Items from a dataset
= Beginning of Section =

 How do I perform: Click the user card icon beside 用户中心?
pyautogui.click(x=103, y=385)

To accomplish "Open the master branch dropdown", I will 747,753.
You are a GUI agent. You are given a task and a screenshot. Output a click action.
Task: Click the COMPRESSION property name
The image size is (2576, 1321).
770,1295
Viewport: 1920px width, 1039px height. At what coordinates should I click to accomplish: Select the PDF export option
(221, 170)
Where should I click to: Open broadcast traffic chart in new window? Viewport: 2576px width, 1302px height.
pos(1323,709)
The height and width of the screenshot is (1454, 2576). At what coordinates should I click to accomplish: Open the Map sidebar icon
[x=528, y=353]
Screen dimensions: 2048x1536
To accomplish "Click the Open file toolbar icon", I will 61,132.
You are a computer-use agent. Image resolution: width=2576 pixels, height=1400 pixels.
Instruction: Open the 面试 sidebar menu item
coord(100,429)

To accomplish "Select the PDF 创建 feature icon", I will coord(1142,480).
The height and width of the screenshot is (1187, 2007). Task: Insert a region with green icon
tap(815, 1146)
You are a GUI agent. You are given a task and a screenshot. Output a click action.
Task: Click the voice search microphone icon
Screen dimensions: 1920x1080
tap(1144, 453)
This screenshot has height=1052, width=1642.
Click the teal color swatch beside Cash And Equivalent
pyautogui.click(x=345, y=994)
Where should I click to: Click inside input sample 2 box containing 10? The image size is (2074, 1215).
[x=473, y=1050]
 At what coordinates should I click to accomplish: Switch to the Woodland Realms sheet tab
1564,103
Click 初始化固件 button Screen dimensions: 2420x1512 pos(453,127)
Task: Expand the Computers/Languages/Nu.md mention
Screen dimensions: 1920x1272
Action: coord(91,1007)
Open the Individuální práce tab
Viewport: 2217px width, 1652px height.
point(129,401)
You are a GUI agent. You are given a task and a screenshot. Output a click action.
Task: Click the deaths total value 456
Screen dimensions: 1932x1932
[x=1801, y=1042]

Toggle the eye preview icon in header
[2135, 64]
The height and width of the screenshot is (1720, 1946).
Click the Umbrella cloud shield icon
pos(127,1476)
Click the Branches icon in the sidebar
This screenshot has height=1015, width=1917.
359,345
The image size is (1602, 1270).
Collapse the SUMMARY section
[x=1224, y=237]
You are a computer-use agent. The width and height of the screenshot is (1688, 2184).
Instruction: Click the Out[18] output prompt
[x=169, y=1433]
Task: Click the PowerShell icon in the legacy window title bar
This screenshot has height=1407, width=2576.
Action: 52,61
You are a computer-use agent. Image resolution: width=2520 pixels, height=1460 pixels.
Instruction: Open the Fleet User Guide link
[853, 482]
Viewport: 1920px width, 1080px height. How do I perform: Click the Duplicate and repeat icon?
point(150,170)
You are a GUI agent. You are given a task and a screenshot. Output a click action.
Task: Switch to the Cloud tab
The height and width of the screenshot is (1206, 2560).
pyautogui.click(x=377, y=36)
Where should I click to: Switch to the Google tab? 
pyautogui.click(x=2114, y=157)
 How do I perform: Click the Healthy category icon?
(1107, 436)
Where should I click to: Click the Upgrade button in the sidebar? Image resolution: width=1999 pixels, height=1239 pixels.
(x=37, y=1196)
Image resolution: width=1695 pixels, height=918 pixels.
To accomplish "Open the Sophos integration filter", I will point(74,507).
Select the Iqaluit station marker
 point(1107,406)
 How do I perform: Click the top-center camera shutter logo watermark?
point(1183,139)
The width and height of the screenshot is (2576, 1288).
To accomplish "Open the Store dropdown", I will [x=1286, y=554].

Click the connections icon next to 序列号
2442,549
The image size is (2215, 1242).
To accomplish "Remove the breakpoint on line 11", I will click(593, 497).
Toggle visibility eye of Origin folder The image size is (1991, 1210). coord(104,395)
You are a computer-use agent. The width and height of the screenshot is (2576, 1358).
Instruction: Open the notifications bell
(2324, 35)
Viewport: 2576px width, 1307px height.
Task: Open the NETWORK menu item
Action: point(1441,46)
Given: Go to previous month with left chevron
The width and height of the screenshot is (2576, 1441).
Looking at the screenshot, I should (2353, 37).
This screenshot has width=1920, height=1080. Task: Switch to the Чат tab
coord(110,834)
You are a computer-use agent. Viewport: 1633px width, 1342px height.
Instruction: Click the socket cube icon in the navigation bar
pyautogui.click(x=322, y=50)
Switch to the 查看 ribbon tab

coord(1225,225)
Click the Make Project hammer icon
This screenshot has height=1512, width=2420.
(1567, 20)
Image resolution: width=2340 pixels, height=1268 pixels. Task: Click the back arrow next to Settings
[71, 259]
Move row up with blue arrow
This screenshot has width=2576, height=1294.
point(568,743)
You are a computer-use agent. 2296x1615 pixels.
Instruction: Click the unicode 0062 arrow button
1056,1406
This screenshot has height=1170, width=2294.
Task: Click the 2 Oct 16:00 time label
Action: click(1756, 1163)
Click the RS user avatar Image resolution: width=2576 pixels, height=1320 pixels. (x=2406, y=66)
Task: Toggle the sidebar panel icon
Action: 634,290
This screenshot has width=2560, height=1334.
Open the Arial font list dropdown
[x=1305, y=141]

= End of Section =

▸ **Problem**: Repeat the entries exactly, leaving nothing out.

▸ **Exercise output**:
 How do I perform: Click the user card icon beside 用户中心?
pyautogui.click(x=103, y=385)

To accomplish "Open the master branch dropdown", I will 747,753.
You are a GUI agent. You are given a task and a screenshot. Output a click action.
Task: Click the COMPRESSION property name
The image size is (2576, 1321).
770,1295
Viewport: 1920px width, 1039px height. At what coordinates should I click to accomplish: Select the PDF export option
(221, 170)
Where should I click to: Open broadcast traffic chart in new window? Viewport: 2576px width, 1302px height.
pos(1323,709)
The height and width of the screenshot is (1454, 2576). At what coordinates should I click to accomplish: Open the Map sidebar icon
[x=528, y=353]
Screen dimensions: 2048x1536
To accomplish "Click the Open file toolbar icon", I will 61,132.
You are a computer-use agent. Image resolution: width=2576 pixels, height=1400 pixels.
Instruction: Open the 面试 sidebar menu item
coord(100,429)

To accomplish "Select the PDF 创建 feature icon", I will coord(1142,480).
The height and width of the screenshot is (1187, 2007). Task: Insert a region with green icon
tap(815, 1146)
You are a GUI agent. You are given a task and a screenshot. Output a click action.
Task: Click the voice search microphone icon
Screen dimensions: 1920x1080
tap(1144, 453)
This screenshot has height=1052, width=1642.
Click the teal color swatch beside Cash And Equivalent
pyautogui.click(x=345, y=994)
Where should I click to: Click inside input sample 2 box containing 10? The image size is (2074, 1215).
[x=473, y=1050]
 At what coordinates should I click to accomplish: Switch to the Woodland Realms sheet tab
1564,103
Click 初始化固件 button Screen dimensions: 2420x1512 pos(453,127)
Task: Expand the Computers/Languages/Nu.md mention
Screen dimensions: 1920x1272
Action: coord(91,1007)
Open the Individuální práce tab
Viewport: 2217px width, 1652px height.
point(129,401)
You are a GUI agent. You are given a task and a screenshot. Output a click action.
Task: Click the deaths total value 456
Screen dimensions: 1932x1932
[x=1801, y=1042]

Toggle the eye preview icon in header
[2135, 64]
The height and width of the screenshot is (1720, 1946).
Click the Umbrella cloud shield icon
pos(127,1476)
Click the Branches icon in the sidebar
This screenshot has height=1015, width=1917.
359,345
The image size is (1602, 1270).
Collapse the SUMMARY section
[x=1224, y=237]
You are a computer-use agent. The width and height of the screenshot is (1688, 2184).
Instruction: Click the Out[18] output prompt
[x=169, y=1433]
Task: Click the PowerShell icon in the legacy window title bar
This screenshot has height=1407, width=2576.
Action: 52,61
You are a computer-use agent. Image resolution: width=2520 pixels, height=1460 pixels.
Instruction: Open the Fleet User Guide link
[853, 482]
Viewport: 1920px width, 1080px height. How do I perform: Click the Duplicate and repeat icon?
point(150,170)
You are a GUI agent. You are given a task and a screenshot. Output a click action.
Task: Switch to the Cloud tab
The height and width of the screenshot is (1206, 2560).
pyautogui.click(x=377, y=36)
Where should I click to: Switch to the Google tab? 
pyautogui.click(x=2114, y=157)
 How do I perform: Click the Healthy category icon?
(1107, 436)
Where should I click to: Click the Upgrade button in the sidebar? Image resolution: width=1999 pixels, height=1239 pixels.
(x=37, y=1196)
Image resolution: width=1695 pixels, height=918 pixels.
To accomplish "Open the Sophos integration filter", I will point(74,507).
Select the Iqaluit station marker
 point(1107,406)
 How do I perform: Click the top-center camera shutter logo watermark?
point(1183,139)
The width and height of the screenshot is (2576, 1288).
To accomplish "Open the Store dropdown", I will [x=1286, y=554].

Click the connections icon next to 序列号
2442,549
The image size is (2215, 1242).
To accomplish "Remove the breakpoint on line 11", I will click(593, 497).
Toggle visibility eye of Origin folder The image size is (1991, 1210). coord(104,395)
You are a computer-use agent. The width and height of the screenshot is (2576, 1358).
Instruction: Open the notifications bell
(2324, 35)
Viewport: 2576px width, 1307px height.
Task: Open the NETWORK menu item
Action: point(1441,46)
Given: Go to previous month with left chevron
The width and height of the screenshot is (2576, 1441).
Looking at the screenshot, I should (2353, 37).
This screenshot has width=1920, height=1080. Task: Switch to the Чат tab
coord(110,834)
You are a computer-use agent. Viewport: 1633px width, 1342px height.
Instruction: Click the socket cube icon in the navigation bar
pyautogui.click(x=322, y=50)
Switch to the 查看 ribbon tab

coord(1225,225)
Click the Make Project hammer icon
This screenshot has height=1512, width=2420.
(1567, 20)
Image resolution: width=2340 pixels, height=1268 pixels. Task: Click the back arrow next to Settings
[71, 259]
Move row up with blue arrow
This screenshot has width=2576, height=1294.
point(568,743)
You are a computer-use agent. 2296x1615 pixels.
Instruction: Click the unicode 0062 arrow button
1056,1406
This screenshot has height=1170, width=2294.
Task: Click the 2 Oct 16:00 time label
Action: click(1756, 1163)
Click the RS user avatar Image resolution: width=2576 pixels, height=1320 pixels. (x=2406, y=66)
Task: Toggle the sidebar panel icon
Action: 634,290
This screenshot has width=2560, height=1334.
Open the Arial font list dropdown
[x=1305, y=141]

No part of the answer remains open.